**Your task**. Please print only the top portion of the entries below, ending with the line that contains "Notícias (48, 406)", exactly as written.

**Records supplied**.
====================

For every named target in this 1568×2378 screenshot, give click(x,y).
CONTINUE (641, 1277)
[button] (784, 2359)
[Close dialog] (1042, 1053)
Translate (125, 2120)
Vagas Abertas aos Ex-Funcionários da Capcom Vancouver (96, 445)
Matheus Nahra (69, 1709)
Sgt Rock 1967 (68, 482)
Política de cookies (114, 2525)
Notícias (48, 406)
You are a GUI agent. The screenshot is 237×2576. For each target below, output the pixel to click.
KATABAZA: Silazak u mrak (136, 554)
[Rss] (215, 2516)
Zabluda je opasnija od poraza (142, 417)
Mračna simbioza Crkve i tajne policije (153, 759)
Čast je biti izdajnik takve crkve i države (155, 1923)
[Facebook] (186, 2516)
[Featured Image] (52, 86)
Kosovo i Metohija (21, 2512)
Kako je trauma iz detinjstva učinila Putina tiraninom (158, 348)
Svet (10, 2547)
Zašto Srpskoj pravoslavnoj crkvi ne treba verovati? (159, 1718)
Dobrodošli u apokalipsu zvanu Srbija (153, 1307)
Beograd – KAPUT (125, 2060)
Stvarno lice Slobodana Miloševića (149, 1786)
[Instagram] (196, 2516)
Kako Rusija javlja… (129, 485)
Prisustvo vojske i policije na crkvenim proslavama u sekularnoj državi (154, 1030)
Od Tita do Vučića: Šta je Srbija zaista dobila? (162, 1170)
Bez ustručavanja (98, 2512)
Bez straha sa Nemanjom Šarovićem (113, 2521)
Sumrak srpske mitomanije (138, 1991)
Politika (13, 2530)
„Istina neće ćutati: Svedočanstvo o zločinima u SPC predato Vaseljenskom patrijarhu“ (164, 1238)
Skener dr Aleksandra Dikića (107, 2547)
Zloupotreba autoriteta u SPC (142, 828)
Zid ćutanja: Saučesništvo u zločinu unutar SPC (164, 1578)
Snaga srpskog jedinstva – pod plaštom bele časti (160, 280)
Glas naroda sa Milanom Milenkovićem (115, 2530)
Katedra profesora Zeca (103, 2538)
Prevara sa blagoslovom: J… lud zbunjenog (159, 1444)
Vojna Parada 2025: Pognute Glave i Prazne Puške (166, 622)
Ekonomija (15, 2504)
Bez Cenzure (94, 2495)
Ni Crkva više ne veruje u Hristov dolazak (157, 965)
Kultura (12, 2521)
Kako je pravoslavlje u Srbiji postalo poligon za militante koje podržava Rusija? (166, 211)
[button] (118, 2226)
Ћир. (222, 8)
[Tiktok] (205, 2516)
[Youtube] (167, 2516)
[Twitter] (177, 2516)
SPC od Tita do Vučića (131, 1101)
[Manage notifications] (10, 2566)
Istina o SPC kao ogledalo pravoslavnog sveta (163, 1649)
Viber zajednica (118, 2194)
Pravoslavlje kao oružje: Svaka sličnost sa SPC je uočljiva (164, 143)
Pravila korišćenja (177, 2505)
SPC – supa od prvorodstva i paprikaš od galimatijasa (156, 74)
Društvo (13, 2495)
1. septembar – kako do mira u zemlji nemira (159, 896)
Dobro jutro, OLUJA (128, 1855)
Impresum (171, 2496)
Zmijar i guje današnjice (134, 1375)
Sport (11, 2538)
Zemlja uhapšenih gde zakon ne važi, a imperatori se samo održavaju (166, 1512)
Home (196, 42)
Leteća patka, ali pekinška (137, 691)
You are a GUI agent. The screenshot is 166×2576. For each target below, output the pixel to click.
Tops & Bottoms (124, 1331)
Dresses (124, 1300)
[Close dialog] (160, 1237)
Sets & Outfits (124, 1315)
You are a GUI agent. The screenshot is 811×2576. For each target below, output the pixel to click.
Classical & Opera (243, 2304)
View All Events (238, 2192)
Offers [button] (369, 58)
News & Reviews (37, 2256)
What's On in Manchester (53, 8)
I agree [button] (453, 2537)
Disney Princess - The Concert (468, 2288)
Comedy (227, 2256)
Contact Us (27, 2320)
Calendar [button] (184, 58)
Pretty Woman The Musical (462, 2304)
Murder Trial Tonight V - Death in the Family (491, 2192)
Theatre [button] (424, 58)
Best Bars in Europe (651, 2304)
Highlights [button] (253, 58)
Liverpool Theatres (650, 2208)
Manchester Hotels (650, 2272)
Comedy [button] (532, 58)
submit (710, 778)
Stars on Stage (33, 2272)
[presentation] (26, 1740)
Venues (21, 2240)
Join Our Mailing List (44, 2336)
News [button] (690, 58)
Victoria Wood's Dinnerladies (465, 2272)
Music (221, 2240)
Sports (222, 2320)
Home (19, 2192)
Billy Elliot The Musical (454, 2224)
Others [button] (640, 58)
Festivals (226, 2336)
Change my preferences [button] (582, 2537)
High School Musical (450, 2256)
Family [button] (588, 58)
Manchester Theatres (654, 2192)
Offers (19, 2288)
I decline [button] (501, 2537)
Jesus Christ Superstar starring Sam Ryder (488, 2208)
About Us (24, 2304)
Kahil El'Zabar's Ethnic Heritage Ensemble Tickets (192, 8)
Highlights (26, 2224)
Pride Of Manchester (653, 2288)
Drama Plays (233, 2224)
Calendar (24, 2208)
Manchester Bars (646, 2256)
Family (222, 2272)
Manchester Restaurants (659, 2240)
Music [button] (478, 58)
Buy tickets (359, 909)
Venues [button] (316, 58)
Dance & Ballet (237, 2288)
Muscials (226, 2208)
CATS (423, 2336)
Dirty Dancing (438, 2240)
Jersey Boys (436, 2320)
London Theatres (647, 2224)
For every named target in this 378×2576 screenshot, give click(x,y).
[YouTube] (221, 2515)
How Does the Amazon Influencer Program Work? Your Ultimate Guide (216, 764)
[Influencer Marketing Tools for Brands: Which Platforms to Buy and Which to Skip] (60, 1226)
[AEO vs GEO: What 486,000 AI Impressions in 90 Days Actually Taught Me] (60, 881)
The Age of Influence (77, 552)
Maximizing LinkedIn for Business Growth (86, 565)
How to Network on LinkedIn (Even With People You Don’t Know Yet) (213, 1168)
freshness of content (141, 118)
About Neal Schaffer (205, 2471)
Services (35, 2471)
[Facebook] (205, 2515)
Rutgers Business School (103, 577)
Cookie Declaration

====================

**Response to this task**.
For every named target in this 1568×2378 screenshot, give click(x,y).
CONTINUE (641, 1277)
[button] (784, 2359)
[Close dialog] (1042, 1053)
Translate (125, 2120)
Vagas Abertas aos Ex-Funcionários da Capcom Vancouver (96, 445)
Matheus Nahra (69, 1709)
Sgt Rock 1967 (68, 482)
Política de cookies (114, 2525)
Notícias (48, 406)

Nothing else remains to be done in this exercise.